По вечерам сэр Уильям с женой ужинали вместе с нами. Стол у них был обилен, с усердно прислуживавшими лакеями в униформе, наполнявшими нам хрустальные бокалы с выгравированной монограммой Хоуэлла: элегантной буквой «Н». Ну, а между тем, сэр Уильям рассуждал о проблемах, стоящих перед его страной.
– Взгляните на эту пищу, Уоллис! – говорил он, указывая на обилие яств перед нами. – Едва ли хоть что-то из этого произрастает в Бразилии. Даже для наших пеонов продукты доставляются на кораблях.
– Разумеется, в этом есть резон, – заметил его сын. – Судна, увозящие кофе, чтобы не возвращаться вхолостую назад, прекрасно могут доставлять сюда зерно.
– Таким образом, эта страна становится все более и более зависимой от кофе, – сказал его отец. – Каждый крестьянин выращивает по нескольку кустов. Если у нас и случается перепроизводство, то не за счет таких продуктивных хозяйств, как наше. Это все из-за крохотных маломощных производителей, защищаемых от конкуренции программой ревальвации. – Он отложил свою вилку. – Возможно, в конечном счете, он прав. Возможно, мы должны уничтожать все слабое, прежде чем построить нечто фундаментальное.
Мне не нужно было спрашивать, кого именно имел в виду сэр Уильям.
В другой раз он сказал:
– Знаете, Уоллис, я был одним из тех, кто поддерживал здесь движение за отмену рабства.
Это была для меня новость, в чем я ему и признался.
– Рабство в высшей степени неэффективный способ ведения дел на плантации – это как пытаться работать с ослами, а не с мулами. Нынешняя система много дешевле.

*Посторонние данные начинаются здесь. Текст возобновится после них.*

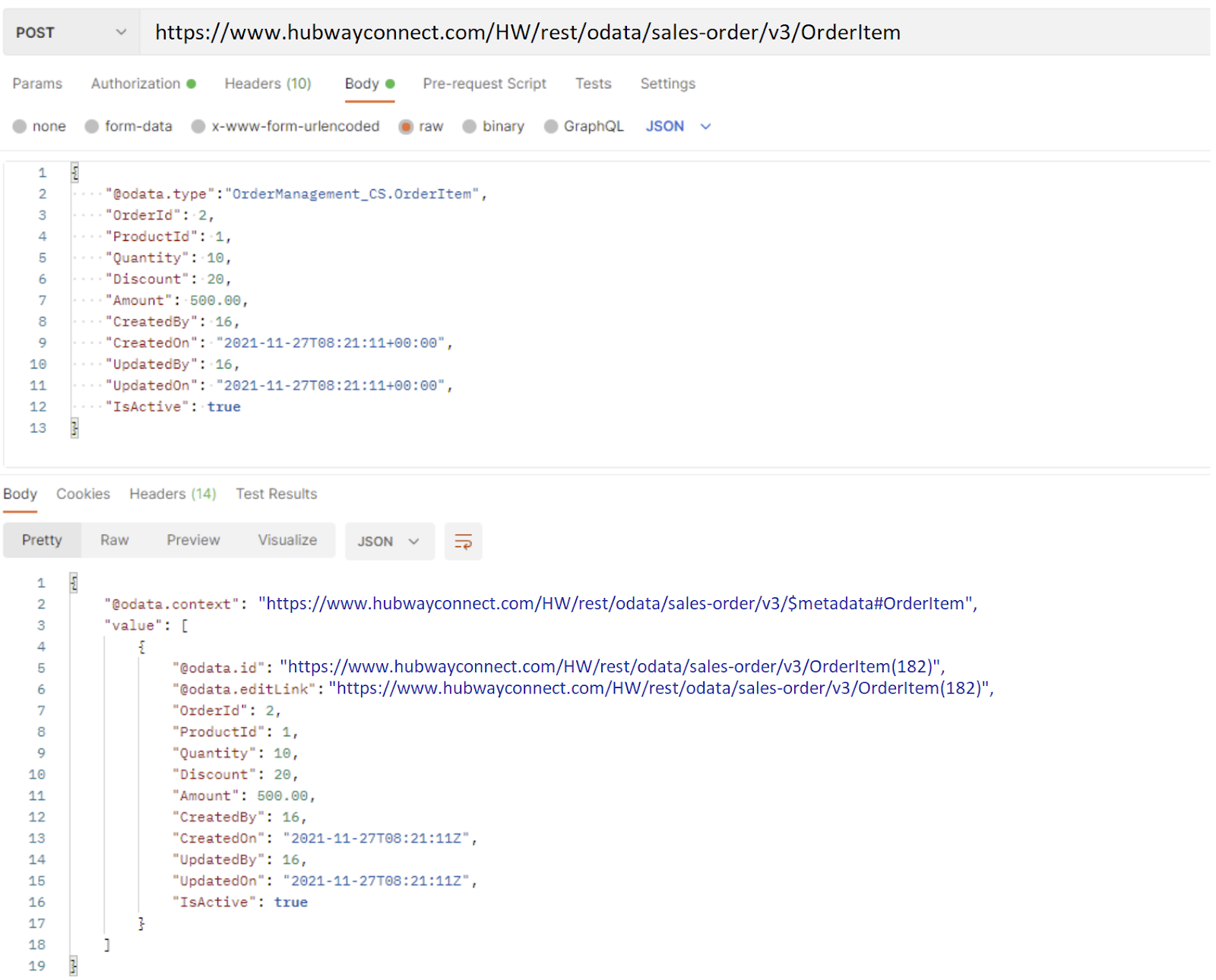Select the form-data radio option

(92, 126)
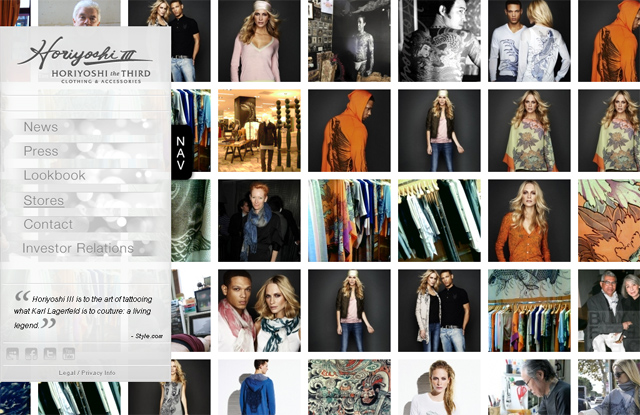
Task: Open the Lookbook page
Action: pos(55,175)
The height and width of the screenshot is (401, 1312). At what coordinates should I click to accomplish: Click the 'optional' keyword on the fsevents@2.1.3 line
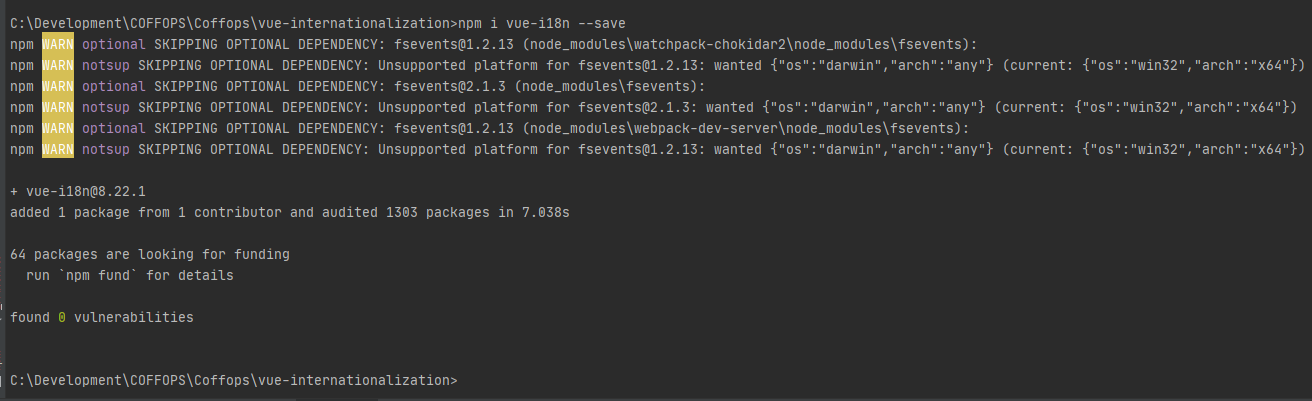coord(114,86)
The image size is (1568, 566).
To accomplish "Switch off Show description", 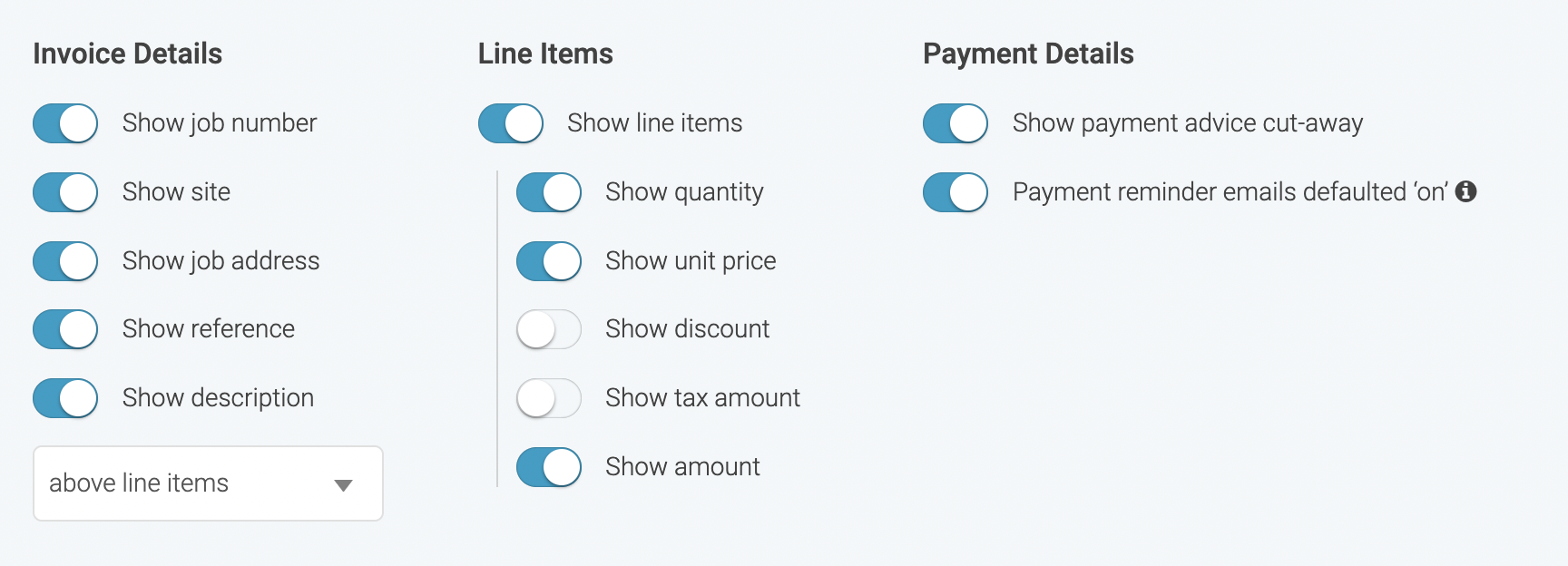I will (x=65, y=398).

– Как это так? – изумленно вскинулся я.
– Если на вас работает раб, он сковывает ваш капитал. Это значит, вы должны кормить его, если он заболевает; платить тому, кто его сечет, если раб ленив; а также кормить его детей до того, как они подрастут и смогут пригодиться в работе. Аболиционизм – великая перемена, многие противостояли ему, потому что боялись перемен; но, как оказалось, он явился лучшим свершением Бразилии за все времена. – Некоторое время сэр Уильям молчал, уставившись в тарелку, потом произнес: – Мне кажется, ваш хозяин, как раз такой человек, кто знает толк в переменах.
– Вы правы, – сказал я, – его эта тема весьма занимает.
Сэр Уильямс забарабанил пальцами по скатерти.
– Я напишу ему ответ завтра. Вы сможете уехать в середине дня. Я велю Новелли заказать для вас поезд.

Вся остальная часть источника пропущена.